• Stored items
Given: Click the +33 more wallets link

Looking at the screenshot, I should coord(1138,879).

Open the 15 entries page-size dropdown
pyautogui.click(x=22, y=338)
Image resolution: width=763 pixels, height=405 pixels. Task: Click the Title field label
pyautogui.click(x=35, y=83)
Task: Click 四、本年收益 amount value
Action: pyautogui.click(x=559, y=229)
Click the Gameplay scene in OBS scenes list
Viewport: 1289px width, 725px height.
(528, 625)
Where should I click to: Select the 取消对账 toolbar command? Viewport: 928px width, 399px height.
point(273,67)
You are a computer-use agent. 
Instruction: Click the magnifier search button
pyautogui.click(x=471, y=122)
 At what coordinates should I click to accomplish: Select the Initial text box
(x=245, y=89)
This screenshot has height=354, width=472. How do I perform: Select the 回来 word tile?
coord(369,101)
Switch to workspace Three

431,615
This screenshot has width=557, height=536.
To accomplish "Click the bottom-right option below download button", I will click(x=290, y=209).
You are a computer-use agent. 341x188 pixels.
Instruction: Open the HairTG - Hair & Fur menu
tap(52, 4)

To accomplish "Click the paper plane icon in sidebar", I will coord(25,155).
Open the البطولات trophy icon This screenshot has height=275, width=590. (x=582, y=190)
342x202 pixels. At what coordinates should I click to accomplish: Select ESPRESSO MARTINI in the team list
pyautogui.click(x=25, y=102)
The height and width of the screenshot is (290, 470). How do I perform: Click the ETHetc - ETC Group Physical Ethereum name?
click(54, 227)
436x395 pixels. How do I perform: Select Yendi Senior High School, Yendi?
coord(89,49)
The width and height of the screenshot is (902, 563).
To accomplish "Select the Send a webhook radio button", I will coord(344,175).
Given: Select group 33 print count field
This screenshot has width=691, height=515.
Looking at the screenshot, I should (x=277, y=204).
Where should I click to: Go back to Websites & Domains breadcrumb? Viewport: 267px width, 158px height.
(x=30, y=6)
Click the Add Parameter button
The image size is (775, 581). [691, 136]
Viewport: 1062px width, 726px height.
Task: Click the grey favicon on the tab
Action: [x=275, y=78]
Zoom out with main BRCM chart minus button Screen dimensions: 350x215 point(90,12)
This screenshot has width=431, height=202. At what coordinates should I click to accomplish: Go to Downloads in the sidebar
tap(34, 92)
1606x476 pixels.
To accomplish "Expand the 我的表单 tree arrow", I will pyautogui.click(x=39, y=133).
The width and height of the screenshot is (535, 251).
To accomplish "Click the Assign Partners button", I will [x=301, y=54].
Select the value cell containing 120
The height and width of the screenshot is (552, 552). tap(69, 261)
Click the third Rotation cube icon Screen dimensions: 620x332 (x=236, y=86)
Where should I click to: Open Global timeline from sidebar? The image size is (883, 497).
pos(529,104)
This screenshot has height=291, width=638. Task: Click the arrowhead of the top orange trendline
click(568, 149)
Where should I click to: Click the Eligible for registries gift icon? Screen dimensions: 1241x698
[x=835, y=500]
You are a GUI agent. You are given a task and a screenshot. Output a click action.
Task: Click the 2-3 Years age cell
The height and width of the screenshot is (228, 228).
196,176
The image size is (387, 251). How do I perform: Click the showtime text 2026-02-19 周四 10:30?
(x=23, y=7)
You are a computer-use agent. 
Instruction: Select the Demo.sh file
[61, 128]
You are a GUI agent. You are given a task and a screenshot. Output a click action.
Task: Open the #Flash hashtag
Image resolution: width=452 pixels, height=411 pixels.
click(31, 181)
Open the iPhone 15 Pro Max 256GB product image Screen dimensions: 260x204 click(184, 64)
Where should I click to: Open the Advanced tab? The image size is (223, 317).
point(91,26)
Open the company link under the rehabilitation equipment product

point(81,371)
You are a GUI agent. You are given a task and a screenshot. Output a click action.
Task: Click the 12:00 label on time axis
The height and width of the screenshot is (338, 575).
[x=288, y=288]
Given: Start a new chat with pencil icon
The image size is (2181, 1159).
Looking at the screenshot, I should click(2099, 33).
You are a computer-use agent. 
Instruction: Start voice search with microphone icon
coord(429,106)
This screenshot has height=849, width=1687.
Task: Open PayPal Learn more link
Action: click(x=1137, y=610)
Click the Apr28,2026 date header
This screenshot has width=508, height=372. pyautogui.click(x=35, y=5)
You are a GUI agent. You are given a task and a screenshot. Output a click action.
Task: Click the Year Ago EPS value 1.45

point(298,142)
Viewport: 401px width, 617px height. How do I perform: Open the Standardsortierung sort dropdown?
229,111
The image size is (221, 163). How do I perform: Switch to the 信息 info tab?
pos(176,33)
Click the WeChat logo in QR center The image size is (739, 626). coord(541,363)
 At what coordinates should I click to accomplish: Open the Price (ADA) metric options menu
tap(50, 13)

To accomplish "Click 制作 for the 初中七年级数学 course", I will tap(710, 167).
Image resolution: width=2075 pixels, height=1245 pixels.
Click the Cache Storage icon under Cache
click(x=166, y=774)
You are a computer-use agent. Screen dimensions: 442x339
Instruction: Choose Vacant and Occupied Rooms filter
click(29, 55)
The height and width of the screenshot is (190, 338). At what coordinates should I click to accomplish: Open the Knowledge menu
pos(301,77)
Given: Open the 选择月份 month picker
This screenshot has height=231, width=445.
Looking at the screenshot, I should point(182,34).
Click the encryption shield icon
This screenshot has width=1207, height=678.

• Your assignment
Could you reproduce every record above exactly as it stands?

• Output for this task
Given: Click the +33 more wallets link

Looking at the screenshot, I should coord(1138,879).

Open the 15 entries page-size dropdown
pyautogui.click(x=22, y=338)
Image resolution: width=763 pixels, height=405 pixels. Task: Click the Title field label
pyautogui.click(x=35, y=83)
Task: Click 四、本年收益 amount value
Action: pyautogui.click(x=559, y=229)
Click the Gameplay scene in OBS scenes list
Viewport: 1289px width, 725px height.
(528, 625)
Where should I click to: Select the 取消对账 toolbar command? Viewport: 928px width, 399px height.
point(273,67)
You are a computer-use agent. 
Instruction: Click the magnifier search button
pyautogui.click(x=471, y=122)
 At what coordinates should I click to accomplish: Select the Initial text box
(x=245, y=89)
This screenshot has height=354, width=472. How do I perform: Select the 回来 word tile?
coord(369,101)
Switch to workspace Three

431,615
This screenshot has width=557, height=536.
To accomplish "Click the bottom-right option below download button", I will click(x=290, y=209).
You are a computer-use agent. 341x188 pixels.
Instruction: Open the HairTG - Hair & Fur menu
tap(52, 4)

To accomplish "Click the paper plane icon in sidebar", I will coord(25,155).
Open the البطولات trophy icon This screenshot has height=275, width=590. (x=582, y=190)
342x202 pixels. At what coordinates should I click to accomplish: Select ESPRESSO MARTINI in the team list
pyautogui.click(x=25, y=102)
The height and width of the screenshot is (290, 470). How do I perform: Click the ETHetc - ETC Group Physical Ethereum name?
click(54, 227)
436x395 pixels. How do I perform: Select Yendi Senior High School, Yendi?
coord(89,49)
The width and height of the screenshot is (902, 563).
To accomplish "Select the Send a webhook radio button", I will coord(344,175).
Given: Select group 33 print count field
This screenshot has width=691, height=515.
Looking at the screenshot, I should (x=277, y=204).
Where should I click to: Go back to Websites & Domains breadcrumb? Viewport: 267px width, 158px height.
(x=30, y=6)
Click the Add Parameter button
The image size is (775, 581). [691, 136]
Viewport: 1062px width, 726px height.
Task: Click the grey favicon on the tab
Action: [x=275, y=78]
Zoom out with main BRCM chart minus button Screen dimensions: 350x215 point(90,12)
This screenshot has width=431, height=202. At what coordinates should I click to accomplish: Go to Downloads in the sidebar
tap(34, 92)
1606x476 pixels.
To accomplish "Expand the 我的表单 tree arrow", I will pyautogui.click(x=39, y=133).
The width and height of the screenshot is (535, 251).
To accomplish "Click the Assign Partners button", I will [x=301, y=54].
Select the value cell containing 120
The height and width of the screenshot is (552, 552). tap(69, 261)
Click the third Rotation cube icon Screen dimensions: 620x332 (x=236, y=86)
Where should I click to: Open Global timeline from sidebar? The image size is (883, 497).
pos(529,104)
This screenshot has height=291, width=638. Task: Click the arrowhead of the top orange trendline
click(568, 149)
Where should I click to: Click the Eligible for registries gift icon? Screen dimensions: 1241x698
[x=835, y=500]
You are a GUI agent. You are given a task and a screenshot. Output a click action.
Task: Click the 2-3 Years age cell
The height and width of the screenshot is (228, 228).
196,176
The image size is (387, 251). How do I perform: Click the showtime text 2026-02-19 周四 10:30?
(x=23, y=7)
You are a computer-use agent. 
Instruction: Select the Demo.sh file
[61, 128]
You are a GUI agent. You are given a task and a screenshot. Output a click action.
Task: Open the #Flash hashtag
Image resolution: width=452 pixels, height=411 pixels.
click(31, 181)
Open the iPhone 15 Pro Max 256GB product image Screen dimensions: 260x204 click(184, 64)
Where should I click to: Open the Advanced tab? The image size is (223, 317).
point(91,26)
Open the company link under the rehabilitation equipment product

point(81,371)
You are a GUI agent. You are given a task and a screenshot. Output a click action.
Task: Click the 12:00 label on time axis
The height and width of the screenshot is (338, 575).
[x=288, y=288]
Given: Start a new chat with pencil icon
The image size is (2181, 1159).
Looking at the screenshot, I should click(2099, 33).
You are a computer-use agent. 
Instruction: Start voice search with microphone icon
coord(429,106)
This screenshot has height=849, width=1687.
Task: Open PayPal Learn more link
Action: click(x=1137, y=610)
Click the Apr28,2026 date header
This screenshot has width=508, height=372. pyautogui.click(x=35, y=5)
You are a GUI agent. You are given a task and a screenshot. Output a click action.
Task: Click the Year Ago EPS value 1.45

point(298,142)
Viewport: 401px width, 617px height. How do I perform: Open the Standardsortierung sort dropdown?
229,111
The image size is (221, 163). How do I perform: Switch to the 信息 info tab?
pos(176,33)
Click the WeChat logo in QR center The image size is (739, 626). coord(541,363)
 At what coordinates should I click to accomplish: Open the Price (ADA) metric options menu
tap(50, 13)

To accomplish "Click 制作 for the 初中七年级数学 course", I will tap(710, 167).
Image resolution: width=2075 pixels, height=1245 pixels.
Click the Cache Storage icon under Cache
click(x=166, y=774)
You are a computer-use agent. Screen dimensions: 442x339
Instruction: Choose Vacant and Occupied Rooms filter
click(29, 55)
The height and width of the screenshot is (190, 338). At what coordinates should I click to accomplish: Open the Knowledge menu
pos(301,77)
Given: Open the 选择月份 month picker
This screenshot has height=231, width=445.
Looking at the screenshot, I should point(182,34).
Click the encryption shield icon
This screenshot has width=1207, height=678.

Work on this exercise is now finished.